# Integer Labeling in Nested Intervals Model

This article completes the series of articles exploring Binary Rational labeling for Nested Intervals Model. The advantage of this model is that every node has a permanent label so that insertion of a new node doesn’t affect existing nodes. In this article, we’ll reduce the node labeling to just a single positive integer number.

## Single Number Labeling

The Nested Intervals Model labeled each node with a binary rational number, which is essentially a pair of integer numbers. Given that a set of all pairs of integer numbers can be enumerated, it easily follows that we can code each node with one integer only. This is not a very interesting idea, however. We save some storage, but for all practical querying purposes, we would have to translate into binary rational numbers. Plus, who cares about storage limitations nowadays?

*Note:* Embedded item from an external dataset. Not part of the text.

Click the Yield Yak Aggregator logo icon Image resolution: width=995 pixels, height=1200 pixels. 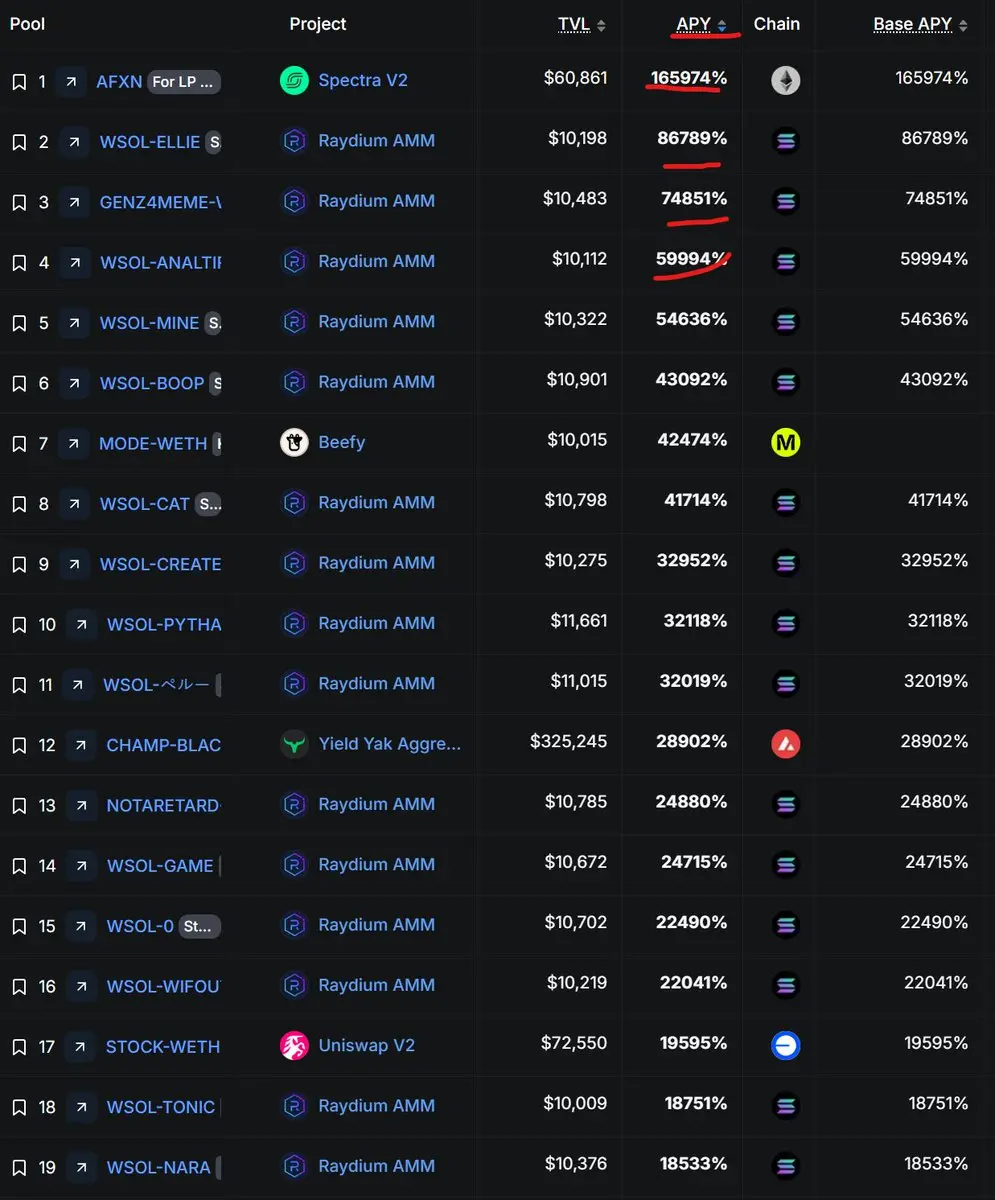pos(294,744)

We’ll explore a different approach: employing a triangular navigation method. This method is similar to the enumeration mentioned in the previous paragraph, but we do not refer to numerator and denominator values explicitly. The picture below illustrates the idea:

We start with node <x=1,y=1/2>, which we label with 1, move diagonally left down along the “red” line, but find no more nodes. Next, we navigate along the red, diagonally aligned line just above it. Our starting point is <x=1,y=3/4>, which we label with the next integer, 2. Next, we move diagonally left down along the “red” line, find node <x=1/2,y=1/4>, and label it with integer 3. In the following step, we’ll navigate the next red diagonal just above our last one, and label them nodes 4,5,6, and 7.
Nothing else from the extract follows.